Voor een werkgever is het belangrijk om duidelijk vast te leggen en af te kaderen wanneer een werknemer recht heeft op een leaseauto en onder welke voorwaarden. Is dit niet duidelijk afgesproken en wordt het verstrekken van een leaseauto onder de gezichtspunten van HR Pontmeyer/FNV uiteindelijk een verworven recht? Dan zal een werkgever onder art. 7:613 BW moeten kunnen aantonen dat hij een zwaarwichtig belang heeft waarvoor het belang van de werknemer dient te wijken. Is er geen eenzijdig wijzigingsbeding opgenomen? Het is dan nog mogelijk om op basis van redelijkheid en billijkheid van art. 6:248 BW een wijziging te bewerkstelligen. Dit zal overigens veelal alleen opgaan wanneer er organisatorische of bedrijfseconomische redenen voor zijn en is dus beperkt toepasbaar. Ook kan art. 7:611 BW onder goed werknemerschap verlangen dat een werknemer meegaat in redelijke voorstellen van de werkgever.

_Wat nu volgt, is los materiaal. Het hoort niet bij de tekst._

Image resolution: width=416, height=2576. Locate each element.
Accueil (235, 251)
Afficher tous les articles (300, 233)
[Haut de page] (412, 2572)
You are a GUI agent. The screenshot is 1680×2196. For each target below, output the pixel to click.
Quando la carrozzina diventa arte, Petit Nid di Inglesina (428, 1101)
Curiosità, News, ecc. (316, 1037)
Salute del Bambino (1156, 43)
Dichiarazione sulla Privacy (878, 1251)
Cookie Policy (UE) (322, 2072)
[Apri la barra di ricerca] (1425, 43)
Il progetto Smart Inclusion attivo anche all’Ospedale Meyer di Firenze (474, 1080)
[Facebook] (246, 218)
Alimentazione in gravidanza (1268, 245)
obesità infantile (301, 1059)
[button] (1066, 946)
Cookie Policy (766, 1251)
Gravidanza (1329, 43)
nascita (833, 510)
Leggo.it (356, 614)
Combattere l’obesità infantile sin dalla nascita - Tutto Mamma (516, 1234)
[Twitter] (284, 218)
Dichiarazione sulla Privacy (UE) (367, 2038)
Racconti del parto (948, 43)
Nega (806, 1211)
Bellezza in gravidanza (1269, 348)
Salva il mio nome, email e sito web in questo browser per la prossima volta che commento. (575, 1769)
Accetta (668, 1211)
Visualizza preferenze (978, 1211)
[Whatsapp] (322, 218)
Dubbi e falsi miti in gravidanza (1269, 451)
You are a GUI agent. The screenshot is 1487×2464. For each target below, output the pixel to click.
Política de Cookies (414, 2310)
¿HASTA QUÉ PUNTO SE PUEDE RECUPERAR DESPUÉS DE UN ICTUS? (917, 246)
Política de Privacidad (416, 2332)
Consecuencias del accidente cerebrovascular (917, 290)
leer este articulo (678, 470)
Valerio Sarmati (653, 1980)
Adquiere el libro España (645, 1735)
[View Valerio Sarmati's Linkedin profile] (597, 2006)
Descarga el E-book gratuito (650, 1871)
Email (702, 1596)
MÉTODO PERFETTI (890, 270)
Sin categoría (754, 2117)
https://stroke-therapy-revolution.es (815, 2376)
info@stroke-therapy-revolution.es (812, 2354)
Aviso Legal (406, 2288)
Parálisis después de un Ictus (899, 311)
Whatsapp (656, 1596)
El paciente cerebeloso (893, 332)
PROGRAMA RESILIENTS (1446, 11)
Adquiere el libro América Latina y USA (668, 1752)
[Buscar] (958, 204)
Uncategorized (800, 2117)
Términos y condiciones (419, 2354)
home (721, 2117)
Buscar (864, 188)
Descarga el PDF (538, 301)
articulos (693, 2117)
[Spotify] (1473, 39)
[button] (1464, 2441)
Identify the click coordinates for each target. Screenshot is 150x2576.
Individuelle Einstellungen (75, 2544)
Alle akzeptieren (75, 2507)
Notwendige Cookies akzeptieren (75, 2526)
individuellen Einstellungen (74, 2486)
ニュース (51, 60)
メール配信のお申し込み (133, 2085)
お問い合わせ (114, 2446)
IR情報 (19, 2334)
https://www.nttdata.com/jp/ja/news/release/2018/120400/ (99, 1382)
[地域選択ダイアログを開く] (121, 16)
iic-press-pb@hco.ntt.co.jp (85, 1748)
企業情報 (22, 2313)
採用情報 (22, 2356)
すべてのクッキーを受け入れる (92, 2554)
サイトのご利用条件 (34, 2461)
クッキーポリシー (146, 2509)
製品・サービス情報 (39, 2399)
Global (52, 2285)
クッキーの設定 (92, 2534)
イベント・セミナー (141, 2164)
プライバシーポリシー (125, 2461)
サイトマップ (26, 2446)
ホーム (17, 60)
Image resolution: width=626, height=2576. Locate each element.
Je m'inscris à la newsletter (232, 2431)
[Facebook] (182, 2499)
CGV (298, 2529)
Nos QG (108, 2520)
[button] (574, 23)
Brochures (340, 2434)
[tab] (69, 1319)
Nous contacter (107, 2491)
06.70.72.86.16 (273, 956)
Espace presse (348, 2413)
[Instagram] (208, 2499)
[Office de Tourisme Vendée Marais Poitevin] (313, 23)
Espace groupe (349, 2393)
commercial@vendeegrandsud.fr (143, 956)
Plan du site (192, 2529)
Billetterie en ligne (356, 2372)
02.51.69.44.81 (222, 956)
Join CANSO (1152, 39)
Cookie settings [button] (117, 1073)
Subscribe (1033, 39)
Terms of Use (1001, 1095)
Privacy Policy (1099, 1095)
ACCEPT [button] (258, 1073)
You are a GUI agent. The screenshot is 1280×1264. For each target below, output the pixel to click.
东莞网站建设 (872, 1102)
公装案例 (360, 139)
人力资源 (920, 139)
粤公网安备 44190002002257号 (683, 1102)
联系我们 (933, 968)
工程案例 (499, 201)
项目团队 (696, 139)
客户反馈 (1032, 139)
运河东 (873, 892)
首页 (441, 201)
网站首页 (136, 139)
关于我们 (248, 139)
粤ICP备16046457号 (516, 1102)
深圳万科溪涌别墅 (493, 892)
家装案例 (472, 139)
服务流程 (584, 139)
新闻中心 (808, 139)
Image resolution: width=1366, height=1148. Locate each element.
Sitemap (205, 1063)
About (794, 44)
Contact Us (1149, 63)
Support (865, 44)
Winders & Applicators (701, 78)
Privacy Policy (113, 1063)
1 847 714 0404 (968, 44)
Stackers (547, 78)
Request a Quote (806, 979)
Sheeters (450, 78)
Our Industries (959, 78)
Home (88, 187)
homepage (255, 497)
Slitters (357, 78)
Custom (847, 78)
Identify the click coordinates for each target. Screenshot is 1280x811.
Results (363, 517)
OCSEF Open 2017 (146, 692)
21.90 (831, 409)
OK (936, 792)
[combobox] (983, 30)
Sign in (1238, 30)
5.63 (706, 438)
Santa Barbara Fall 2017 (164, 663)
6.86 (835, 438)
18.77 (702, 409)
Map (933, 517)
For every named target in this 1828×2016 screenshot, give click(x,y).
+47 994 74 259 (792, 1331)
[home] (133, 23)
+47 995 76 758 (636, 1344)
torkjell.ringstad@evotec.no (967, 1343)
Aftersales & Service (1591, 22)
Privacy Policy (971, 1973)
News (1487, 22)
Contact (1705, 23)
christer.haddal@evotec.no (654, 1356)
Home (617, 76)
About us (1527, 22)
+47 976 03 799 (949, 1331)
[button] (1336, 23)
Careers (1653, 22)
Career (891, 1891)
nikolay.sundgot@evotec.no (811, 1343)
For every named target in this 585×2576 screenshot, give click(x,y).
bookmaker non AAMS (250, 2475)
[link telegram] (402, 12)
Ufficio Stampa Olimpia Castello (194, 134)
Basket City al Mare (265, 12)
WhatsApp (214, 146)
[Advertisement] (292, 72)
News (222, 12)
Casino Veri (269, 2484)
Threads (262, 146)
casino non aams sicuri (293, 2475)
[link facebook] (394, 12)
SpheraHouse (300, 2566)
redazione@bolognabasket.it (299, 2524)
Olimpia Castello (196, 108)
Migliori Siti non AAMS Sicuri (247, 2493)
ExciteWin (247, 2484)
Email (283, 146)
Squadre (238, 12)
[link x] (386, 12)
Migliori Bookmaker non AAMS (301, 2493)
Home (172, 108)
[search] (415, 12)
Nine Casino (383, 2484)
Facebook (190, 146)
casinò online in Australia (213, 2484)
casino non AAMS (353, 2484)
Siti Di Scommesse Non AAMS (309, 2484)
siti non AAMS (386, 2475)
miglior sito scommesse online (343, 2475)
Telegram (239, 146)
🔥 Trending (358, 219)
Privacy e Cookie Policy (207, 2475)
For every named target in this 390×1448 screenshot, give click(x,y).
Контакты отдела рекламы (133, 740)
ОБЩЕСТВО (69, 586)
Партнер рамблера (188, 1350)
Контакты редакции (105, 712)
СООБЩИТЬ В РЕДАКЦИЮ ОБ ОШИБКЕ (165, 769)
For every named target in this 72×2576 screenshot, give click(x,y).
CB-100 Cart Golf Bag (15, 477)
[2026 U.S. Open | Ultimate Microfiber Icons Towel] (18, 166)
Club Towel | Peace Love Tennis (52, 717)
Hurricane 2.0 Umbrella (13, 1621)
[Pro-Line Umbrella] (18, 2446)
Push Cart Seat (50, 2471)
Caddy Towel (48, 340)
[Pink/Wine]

Mijns inziens dient er dan als redelijk voorstel een goede compensatieregeling of afbouwregeling aanwezig te zijn om de werknemer te compenseren.

 

[1] J. Kager, Thuiswerken blijft, slechts één op tien werknemers wil helemaal terug naar kantoor, FNV, 29-6-2021.

[2] E. Jongen, P. Verstraten, C. Zimpelmann, Thuiswerken vóór, tijdens en ná de coronacrisis, CPB, januari 2021, p. 2.

[3] C. Nekeman & R. Schepers, Eenzijdige wijziging van het recht op een leaseauto: niets is (on)mogelijk?, Arbeidsrecht 2021/10, 4 maart 2021, par. 1.1.

[4] C. Nekeman & R. Schepers, Eenzijdige wijziging van het recht op een leaseauto: niets is (on)mogelijk?, Arbeidsrecht 2021/10, 4 maart 2021, par. 1.2.

[5] S.F. Jansen, Verworven rechten sinds FNV/Pontmeyer: stand van zaken anno 2021, TAP 2021-4/128, juni 2021, SDU, p. 4.

[6] HR 22 juni 2018, ECLI:NL:HR:2018:976.

[7] E. van Vliet, Gezichtspunten voor het ontstaan van een arbeidsvoorwaarde na een gedurende een bepaalde tijd gevolgde gedragslijn, TRA, 2018/99.

[8] E. van Vliet, Gezichtspunten voor het ontstaan van een arbeidsvoorwaarde na een gedurende een bepaalde tijd gevolgde gedragslijn, TRA, 2018/99, onder 3.

[9] W.H.A.C.M. Bouwens & R.A.A. Duk, Van der Grinten Arbeidsovereenkomstenrecht, Deventer: Kluwer 2020, p. 56.

[10] W.H.A.C.M. Bouwens & R.A.A. Duk, Van der Grinten Arbeidsovereenkomstenrecht, Deventer: Kluwer 2020, p. 54.

[11] W.H.A.C.M. Bouwens & R.A.A. Duk, Van der Grinten Arbeidsovereenkomstenrecht, Deventer: Kluwer 2020, p. 57.

[12] C. Nekeman & R. Schepers, Eenzijdige wijziging van het recht op een leaseauto: niets is (on)mogelijk?, Arbeidsrecht 2021/10, 4 maart 2021, par. 2.1 – 2.4.

[13] Rechtbank Gelderland 26 februari 2020, ECLI:NL:RBGEL:2020:1168, r.o. 4.5.

[14] HR 11 juli 2008, ECLI:NL:HR:2008:BD1847 (Stoof/Mammoet).

[15] W.H.A.C.M. Bouwens & R.A.A. Duk, Van der Grinten Arbeidsovereenkomstenrecht, Deventer: Kluwer 2020, p. 59 & HR 26 juni 1998, NJ, 1998/767 (van der Lely/Taxi Hofman).

[16] JAR 2015/240, Rechtbank Rotterdam, 20-08-2015, ECLI:NL:RBROT:2015:6319.

[17] C. Nekeman & R. Schepers, Eenzijdige wijziging van het recht op een leaseauto: niets is (on)mogelijk?, Arbeidsrecht 2021/10, 4 maart 2021, par. 1.

[18] Zoals ook blijkt uit de uitspraak van rechtbank Gelderland 26 februari 2020, ECLI:NL:RBGEL:2020:1168.